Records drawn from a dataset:
____

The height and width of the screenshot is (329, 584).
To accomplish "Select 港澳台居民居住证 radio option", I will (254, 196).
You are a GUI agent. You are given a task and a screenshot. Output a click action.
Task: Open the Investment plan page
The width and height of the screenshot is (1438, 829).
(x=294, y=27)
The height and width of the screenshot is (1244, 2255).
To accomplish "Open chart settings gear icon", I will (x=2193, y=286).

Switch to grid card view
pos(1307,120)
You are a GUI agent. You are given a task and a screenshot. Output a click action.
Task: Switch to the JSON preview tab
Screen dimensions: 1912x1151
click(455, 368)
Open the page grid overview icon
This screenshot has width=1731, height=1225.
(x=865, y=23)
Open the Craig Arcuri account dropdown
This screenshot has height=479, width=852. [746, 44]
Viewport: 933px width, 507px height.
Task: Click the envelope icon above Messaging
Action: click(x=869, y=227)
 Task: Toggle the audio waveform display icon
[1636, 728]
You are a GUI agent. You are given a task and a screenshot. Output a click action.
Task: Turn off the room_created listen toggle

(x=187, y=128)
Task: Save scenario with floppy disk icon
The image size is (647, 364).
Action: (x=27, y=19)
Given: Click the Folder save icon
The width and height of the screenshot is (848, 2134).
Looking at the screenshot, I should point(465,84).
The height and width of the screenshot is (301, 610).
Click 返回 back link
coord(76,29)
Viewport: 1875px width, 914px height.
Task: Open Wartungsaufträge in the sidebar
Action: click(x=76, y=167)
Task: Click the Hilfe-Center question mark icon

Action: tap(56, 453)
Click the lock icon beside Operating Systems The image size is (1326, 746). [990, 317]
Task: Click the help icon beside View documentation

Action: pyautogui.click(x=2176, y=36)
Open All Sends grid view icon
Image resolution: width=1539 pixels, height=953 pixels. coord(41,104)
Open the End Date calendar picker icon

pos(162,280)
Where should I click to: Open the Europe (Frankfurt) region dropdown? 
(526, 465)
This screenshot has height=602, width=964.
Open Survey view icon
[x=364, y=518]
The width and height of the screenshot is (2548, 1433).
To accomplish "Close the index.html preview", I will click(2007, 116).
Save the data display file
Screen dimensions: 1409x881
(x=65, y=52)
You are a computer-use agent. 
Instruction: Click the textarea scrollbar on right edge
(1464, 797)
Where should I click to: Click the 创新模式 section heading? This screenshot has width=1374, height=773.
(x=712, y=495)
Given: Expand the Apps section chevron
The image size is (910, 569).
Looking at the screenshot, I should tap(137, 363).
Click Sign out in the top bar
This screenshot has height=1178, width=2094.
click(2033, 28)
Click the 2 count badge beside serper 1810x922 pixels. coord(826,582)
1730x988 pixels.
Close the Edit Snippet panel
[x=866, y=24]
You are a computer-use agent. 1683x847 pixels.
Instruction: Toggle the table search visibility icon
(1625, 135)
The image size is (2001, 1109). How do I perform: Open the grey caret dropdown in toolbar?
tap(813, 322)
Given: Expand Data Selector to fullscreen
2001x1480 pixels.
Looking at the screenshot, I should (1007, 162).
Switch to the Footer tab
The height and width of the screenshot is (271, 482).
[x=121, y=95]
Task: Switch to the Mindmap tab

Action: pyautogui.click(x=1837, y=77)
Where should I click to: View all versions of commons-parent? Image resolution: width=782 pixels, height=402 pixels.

____

Would you transcribe the entries above exactly as they appear?

The height and width of the screenshot is (329, 584).
To accomplish "Select 港澳台居民居住证 radio option", I will (254, 196).
You are a GUI agent. You are given a task and a screenshot. Output a click action.
Task: Open the Investment plan page
The width and height of the screenshot is (1438, 829).
(x=294, y=27)
The height and width of the screenshot is (1244, 2255).
To accomplish "Open chart settings gear icon", I will (x=2193, y=286).

Switch to grid card view
pos(1307,120)
You are a GUI agent. You are given a task and a screenshot. Output a click action.
Task: Switch to the JSON preview tab
Screen dimensions: 1912x1151
click(455, 368)
Open the page grid overview icon
This screenshot has width=1731, height=1225.
(x=865, y=23)
Open the Craig Arcuri account dropdown
This screenshot has height=479, width=852. [746, 44]
Viewport: 933px width, 507px height.
Task: Click the envelope icon above Messaging
Action: click(x=869, y=227)
 Task: Toggle the audio waveform display icon
[1636, 728]
You are a GUI agent. You are given a task and a screenshot. Output a click action.
Task: Turn off the room_created listen toggle

(x=187, y=128)
Task: Save scenario with floppy disk icon
The image size is (647, 364).
Action: (x=27, y=19)
Given: Click the Folder save icon
The width and height of the screenshot is (848, 2134).
Looking at the screenshot, I should point(465,84).
The height and width of the screenshot is (301, 610).
Click 返回 back link
coord(76,29)
Viewport: 1875px width, 914px height.
Task: Open Wartungsaufträge in the sidebar
Action: click(x=76, y=167)
Task: Click the Hilfe-Center question mark icon

Action: tap(56, 453)
Click the lock icon beside Operating Systems The image size is (1326, 746). [990, 317]
Task: Click the help icon beside View documentation

Action: pyautogui.click(x=2176, y=36)
Open All Sends grid view icon
Image resolution: width=1539 pixels, height=953 pixels. coord(41,104)
Open the End Date calendar picker icon

pos(162,280)
Where should I click to: Open the Europe (Frankfurt) region dropdown? 
(526, 465)
This screenshot has height=602, width=964.
Open Survey view icon
[x=364, y=518]
The width and height of the screenshot is (2548, 1433).
To accomplish "Close the index.html preview", I will click(2007, 116).
Save the data display file
Screen dimensions: 1409x881
(x=65, y=52)
You are a computer-use agent. 
Instruction: Click the textarea scrollbar on right edge
(1464, 797)
Where should I click to: Click the 创新模式 section heading? This screenshot has width=1374, height=773.
(x=712, y=495)
Given: Expand the Apps section chevron
The image size is (910, 569).
Looking at the screenshot, I should tap(137, 363).
Click Sign out in the top bar
This screenshot has height=1178, width=2094.
click(2033, 28)
Click the 2 count badge beside serper 1810x922 pixels. coord(826,582)
1730x988 pixels.
Close the Edit Snippet panel
[x=866, y=24]
You are a computer-use agent. 1683x847 pixels.
Instruction: Toggle the table search visibility icon
(1625, 135)
The image size is (2001, 1109). How do I perform: Open the grey caret dropdown in toolbar?
tap(813, 322)
Given: Expand Data Selector to fullscreen
2001x1480 pixels.
Looking at the screenshot, I should (1007, 162).
Switch to the Footer tab
The height and width of the screenshot is (271, 482).
[x=121, y=95]
Task: Switch to the Mindmap tab

Action: pyautogui.click(x=1837, y=77)
Where should I click to: View all versions of commons-parent? Image resolution: width=782 pixels, height=402 pixels.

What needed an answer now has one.